DATASET CONTENT:
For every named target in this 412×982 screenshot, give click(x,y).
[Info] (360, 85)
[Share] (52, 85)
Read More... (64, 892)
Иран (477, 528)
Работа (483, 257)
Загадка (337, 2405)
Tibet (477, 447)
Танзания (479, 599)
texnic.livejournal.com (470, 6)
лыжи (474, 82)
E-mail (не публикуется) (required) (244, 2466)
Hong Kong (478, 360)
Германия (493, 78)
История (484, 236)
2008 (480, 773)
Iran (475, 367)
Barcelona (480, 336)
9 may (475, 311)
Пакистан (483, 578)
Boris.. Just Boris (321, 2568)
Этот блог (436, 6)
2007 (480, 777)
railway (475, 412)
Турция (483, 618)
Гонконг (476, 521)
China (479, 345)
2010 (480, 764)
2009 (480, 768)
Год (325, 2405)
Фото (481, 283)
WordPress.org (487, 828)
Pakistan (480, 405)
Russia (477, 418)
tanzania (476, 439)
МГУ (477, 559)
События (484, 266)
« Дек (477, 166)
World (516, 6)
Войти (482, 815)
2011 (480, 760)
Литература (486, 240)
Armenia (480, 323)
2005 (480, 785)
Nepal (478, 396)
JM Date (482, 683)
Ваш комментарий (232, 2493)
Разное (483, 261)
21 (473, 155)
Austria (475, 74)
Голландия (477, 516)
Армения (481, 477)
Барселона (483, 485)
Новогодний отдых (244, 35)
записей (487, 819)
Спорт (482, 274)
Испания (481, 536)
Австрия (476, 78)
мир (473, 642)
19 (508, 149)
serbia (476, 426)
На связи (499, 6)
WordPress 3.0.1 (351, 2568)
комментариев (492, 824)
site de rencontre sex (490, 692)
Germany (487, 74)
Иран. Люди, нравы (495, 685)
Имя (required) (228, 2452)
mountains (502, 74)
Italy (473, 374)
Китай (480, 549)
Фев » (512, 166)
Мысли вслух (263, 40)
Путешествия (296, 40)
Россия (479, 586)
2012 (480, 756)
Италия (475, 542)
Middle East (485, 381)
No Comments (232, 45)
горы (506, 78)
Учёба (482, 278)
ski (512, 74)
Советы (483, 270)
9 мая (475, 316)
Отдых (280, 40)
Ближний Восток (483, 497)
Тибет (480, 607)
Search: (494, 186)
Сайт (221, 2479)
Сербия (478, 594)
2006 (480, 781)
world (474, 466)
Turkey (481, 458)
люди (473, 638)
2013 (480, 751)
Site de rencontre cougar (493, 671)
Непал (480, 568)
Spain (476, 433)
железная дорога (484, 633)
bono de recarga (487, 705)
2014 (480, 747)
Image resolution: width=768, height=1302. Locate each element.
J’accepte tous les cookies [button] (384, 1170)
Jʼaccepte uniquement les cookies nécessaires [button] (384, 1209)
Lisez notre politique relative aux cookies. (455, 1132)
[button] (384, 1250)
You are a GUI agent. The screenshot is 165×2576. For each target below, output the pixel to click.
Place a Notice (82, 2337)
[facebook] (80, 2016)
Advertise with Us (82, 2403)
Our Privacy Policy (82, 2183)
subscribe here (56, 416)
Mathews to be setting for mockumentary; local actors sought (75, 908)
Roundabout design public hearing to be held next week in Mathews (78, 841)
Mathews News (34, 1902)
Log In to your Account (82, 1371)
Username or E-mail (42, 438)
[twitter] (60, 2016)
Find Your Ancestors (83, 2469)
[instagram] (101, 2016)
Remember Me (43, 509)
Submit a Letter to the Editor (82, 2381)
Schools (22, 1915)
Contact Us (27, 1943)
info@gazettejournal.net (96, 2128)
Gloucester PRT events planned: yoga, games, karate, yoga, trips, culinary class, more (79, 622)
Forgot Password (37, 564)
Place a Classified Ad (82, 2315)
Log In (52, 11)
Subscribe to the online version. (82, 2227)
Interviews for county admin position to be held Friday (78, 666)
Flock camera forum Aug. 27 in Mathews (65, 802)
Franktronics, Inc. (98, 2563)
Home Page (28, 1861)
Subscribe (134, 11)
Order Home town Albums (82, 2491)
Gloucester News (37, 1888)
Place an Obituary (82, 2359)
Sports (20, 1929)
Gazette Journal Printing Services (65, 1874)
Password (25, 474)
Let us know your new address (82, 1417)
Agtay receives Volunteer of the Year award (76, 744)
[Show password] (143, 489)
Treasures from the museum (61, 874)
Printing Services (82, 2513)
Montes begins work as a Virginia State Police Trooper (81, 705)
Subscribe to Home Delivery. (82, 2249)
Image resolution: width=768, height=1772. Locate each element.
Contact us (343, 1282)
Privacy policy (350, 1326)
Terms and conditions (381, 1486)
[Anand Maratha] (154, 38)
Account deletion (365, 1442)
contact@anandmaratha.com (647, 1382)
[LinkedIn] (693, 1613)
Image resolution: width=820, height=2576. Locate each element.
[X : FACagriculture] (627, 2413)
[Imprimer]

WHAT YOU WILL DO: Select all lines with the word "click" from the entries above.

SOLUTION TO THE PROBLEM:
For every named target in this 412×982 screenshot, give click(x,y).
You are a GUI agent. The screenshot is 165×2576. For each target below, output the pixel to click.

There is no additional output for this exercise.